The financials are the last for Nokia before its mobile phone unit is incorporated into Microsoft. As such, the company listed device sales under ‘discontinued operations’.
Nokia said net sales of these operations were down by 29 percent from €15.1bn in 2012 to €10.7bn in 2013. For the fourth quarter of 2013 this was also down by 29 percent, from €3.7bn in 2012 to €2.6bn in 2013.
Nokia blamed this on competitive markets in both the low end and the high end, where it sells its Lumia range.
The firm said: “The decline in mobile phone net sales was due to lower volumes and average selling prices, affected by competitive industry dynamics, including intense smartphone competition at increasingly lower price points and intense competition at the low end of our product portfolio.
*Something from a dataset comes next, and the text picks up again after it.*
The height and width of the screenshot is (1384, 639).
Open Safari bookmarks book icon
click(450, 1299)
“The decline in smart device net sales was due to lower volumes, affected by competitive industry dynamics including the strong momentum of competing smartphone platforms, as well as our portfolio transition from Symbian products to Lumia products.”
Much of the focus for Nokia, once its device division is fully incorporated into Microsoft, will be on its NSN networks division (formerly standing for Nokia Siemens Networks), but the signs were mixed for its future too.
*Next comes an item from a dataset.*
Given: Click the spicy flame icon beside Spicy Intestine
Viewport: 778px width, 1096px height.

Fourth-quarter revenues for NSN were €3.1bn, a drop of 22 percent year-on-year, but a rise of 20 percent over the previous quarter.
Risto Siilasmaa, Nokia's interim CEO, said the figures marked the end of an era at Nokia as its mobile phone unit prepares to become a full part of Microsoft.
"The fourth quarter of 2013 was a watershed moment in Nokia's history. Having received overwhelmingly strong support from our shareholders at our extraordinary general meeting in November for the sale of our phone business to Microsoft, we are diligently working towards defining Nokia’s future direction," he said.
"I am pleased with the progress we have made thus far in our strategy evaluation and excited by the opportunities ahead for each of our three continuing businesses: NSN, Here and Advanced Technologies."